FedSECA: Sign Election and Coordinate-wise Aggregation of Gradients for Byzantine Tolerant Federated Learning

TL;DR

The proposed FedSECA method for robust sign election and coordinate-wise aggregation of gradients in FL that is less susceptible to malicious updates by an omniscient attacker is compared.

Abstract

One of the most common defense strategies against Byzantine clients in federated learning (FL) is to employ a robust aggregator mechanism that makes the training more resilient. While many existing Byzantine robust aggregators provide theoretical convergence guarantees and are empirically effective against certain categories of attacks, we observe that certain high-strength attacks can subvert the robust aggregator and collapse the training.

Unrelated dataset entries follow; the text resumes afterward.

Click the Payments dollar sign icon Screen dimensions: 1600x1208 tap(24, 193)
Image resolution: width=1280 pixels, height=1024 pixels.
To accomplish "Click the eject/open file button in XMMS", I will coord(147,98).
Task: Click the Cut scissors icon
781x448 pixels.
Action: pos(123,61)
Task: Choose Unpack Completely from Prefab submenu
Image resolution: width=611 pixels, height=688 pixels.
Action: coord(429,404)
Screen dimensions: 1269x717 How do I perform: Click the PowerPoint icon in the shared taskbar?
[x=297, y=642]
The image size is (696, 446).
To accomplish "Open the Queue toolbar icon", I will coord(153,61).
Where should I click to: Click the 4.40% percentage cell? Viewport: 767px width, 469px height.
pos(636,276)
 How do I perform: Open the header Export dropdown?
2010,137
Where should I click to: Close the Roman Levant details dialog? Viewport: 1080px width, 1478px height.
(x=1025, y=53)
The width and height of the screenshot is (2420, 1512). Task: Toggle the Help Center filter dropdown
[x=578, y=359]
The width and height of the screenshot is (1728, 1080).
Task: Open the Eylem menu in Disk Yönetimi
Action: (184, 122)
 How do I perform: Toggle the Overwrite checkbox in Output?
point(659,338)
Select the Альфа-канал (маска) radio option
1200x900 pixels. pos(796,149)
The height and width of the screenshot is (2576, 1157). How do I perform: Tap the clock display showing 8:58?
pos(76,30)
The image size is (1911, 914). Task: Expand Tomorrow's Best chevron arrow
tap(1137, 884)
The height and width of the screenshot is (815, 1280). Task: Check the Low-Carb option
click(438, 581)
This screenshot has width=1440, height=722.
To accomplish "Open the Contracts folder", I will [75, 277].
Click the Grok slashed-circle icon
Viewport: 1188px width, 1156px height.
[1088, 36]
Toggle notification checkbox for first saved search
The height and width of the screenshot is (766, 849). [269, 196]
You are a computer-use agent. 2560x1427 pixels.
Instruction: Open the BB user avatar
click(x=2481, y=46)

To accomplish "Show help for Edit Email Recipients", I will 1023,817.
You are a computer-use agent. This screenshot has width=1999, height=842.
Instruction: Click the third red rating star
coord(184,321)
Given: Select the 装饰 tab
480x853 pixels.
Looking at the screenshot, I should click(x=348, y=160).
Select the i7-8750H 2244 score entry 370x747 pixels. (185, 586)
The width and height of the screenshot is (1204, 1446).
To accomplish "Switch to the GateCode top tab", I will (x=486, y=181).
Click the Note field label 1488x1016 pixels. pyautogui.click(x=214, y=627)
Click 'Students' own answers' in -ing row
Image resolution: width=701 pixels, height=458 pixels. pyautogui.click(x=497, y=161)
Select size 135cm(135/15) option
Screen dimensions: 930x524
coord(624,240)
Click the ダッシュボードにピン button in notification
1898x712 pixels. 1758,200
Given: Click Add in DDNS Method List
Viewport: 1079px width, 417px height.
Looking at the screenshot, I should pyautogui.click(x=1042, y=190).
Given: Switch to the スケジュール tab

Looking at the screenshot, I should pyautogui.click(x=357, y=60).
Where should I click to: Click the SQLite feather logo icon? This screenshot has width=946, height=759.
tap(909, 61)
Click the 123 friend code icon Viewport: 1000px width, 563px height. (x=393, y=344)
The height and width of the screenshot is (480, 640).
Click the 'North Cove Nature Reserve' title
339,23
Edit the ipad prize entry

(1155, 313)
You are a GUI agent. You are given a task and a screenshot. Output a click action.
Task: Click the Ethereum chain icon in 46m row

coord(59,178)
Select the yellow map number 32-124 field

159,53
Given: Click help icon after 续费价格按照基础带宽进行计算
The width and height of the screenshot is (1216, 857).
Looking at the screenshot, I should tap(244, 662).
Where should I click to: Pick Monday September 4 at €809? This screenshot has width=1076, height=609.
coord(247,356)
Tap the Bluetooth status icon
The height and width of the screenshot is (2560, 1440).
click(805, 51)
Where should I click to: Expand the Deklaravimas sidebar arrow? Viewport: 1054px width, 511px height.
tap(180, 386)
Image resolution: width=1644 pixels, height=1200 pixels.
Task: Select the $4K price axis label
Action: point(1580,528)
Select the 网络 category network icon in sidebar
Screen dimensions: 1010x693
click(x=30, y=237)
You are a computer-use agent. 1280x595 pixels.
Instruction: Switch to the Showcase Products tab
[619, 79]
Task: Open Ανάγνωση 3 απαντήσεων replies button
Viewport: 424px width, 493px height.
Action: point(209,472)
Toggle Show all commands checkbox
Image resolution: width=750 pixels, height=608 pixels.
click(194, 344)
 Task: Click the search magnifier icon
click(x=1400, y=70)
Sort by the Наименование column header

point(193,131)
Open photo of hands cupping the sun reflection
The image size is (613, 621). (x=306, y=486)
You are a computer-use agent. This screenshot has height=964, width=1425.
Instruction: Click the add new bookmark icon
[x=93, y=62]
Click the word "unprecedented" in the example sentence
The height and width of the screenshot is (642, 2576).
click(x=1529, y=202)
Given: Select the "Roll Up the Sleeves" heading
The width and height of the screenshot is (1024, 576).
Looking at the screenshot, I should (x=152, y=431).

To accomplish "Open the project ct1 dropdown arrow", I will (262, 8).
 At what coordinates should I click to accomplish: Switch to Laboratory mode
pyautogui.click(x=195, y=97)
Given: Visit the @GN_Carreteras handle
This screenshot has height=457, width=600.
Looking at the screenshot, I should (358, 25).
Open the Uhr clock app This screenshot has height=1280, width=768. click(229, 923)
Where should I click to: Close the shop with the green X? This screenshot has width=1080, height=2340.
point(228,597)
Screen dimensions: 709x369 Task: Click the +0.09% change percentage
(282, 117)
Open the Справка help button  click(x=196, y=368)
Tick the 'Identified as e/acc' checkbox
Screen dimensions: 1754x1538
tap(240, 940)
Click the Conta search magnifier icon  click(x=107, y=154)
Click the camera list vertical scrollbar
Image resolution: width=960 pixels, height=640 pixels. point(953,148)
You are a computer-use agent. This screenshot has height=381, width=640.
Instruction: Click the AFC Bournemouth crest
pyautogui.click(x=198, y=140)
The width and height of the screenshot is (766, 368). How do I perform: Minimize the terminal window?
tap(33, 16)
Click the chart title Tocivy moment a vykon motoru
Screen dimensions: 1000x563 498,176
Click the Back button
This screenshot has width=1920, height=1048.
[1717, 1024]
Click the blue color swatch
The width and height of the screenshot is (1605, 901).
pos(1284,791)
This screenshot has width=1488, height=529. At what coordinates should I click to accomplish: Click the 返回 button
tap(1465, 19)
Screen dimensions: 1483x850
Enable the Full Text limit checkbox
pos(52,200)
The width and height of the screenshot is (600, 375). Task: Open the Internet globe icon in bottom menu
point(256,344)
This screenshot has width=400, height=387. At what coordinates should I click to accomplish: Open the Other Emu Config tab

To overcome this limitation, we propose a method called FedSECA for robust Sign Election and Coordinate-wise Aggregation of gradients in FL that is less susceptible to malicious updates by an omniscient attacker. The proposed method has two main components. The Concordance Ratio Induced Sign Election(CRISE) module determines the consensus direction (elected sign) for each individual parameter gradient through a weighted voting strategy. The client weights are assigned based on a novel metric called concordance ratio, which quantifies the degree of sign agreement between the client gradient updates. Based on the elected sign, a Robust Coordinate-wise Aggregation(RoCA) strategy is employed, where variance-reduced sparse gradients are aggregated only if they are in alignment with the corresponding elected sign. We compare our proposed FedSECA method against 10 robust aggregators under 7 Byzantine attacks on 3 datasets and architectures. The results show that existing robust aggregators fail for at least some attacks, while FedSECA exhibits better robustness. Code - https://github.com/JosephGeoBenjamin/FedSECA-ByzantineTolerance

Figures (4)

• Figure A.1: We split EuroSATdata-helber2019eurosat into 7 clients based on subregion grouping according to "The World Factbook". We use the geolocation information in GeoTIFF files to identify the countries of origin, based on which we assign images to specific clients.
• Figure A.2: We split dataset into 5 clients with class imbalance.
• Figure A.3: We use exact clients split in FedISICdata-ogier2022flamby, which splits dataset based on devices and hospital of origin.
• Figure C.4: Gradients Concordance Ratio ($\rho$): Evolution of $\rho$ values for each client throughout the training computed in CRISE. Green lines correspond to honest clients, Red lines correspond to malicious clients. Client-level Concordance Ratio is used solely for voting weightage; once the optimal gradient signs are chosen for each parameter, the gradient filtering follows an egalitarian approach only considering the alignment of the signs but not the $\rho$. If we filter at the client level solely based on $\rho$, there is a high chance that an honest client might be ignored in its entirety and malicious clients might be included, especially as seen in the ALIE attack. Although ALIE evades the detection while computing $\rho$, it will be filtered out in the sparsification step, criticality of the sparsification step in neutralizing ALIE is also shown in Paper-Tab.1. Although it can be seen that some honest clients might have lower weightage, especially later in training, this has little effect on convergence.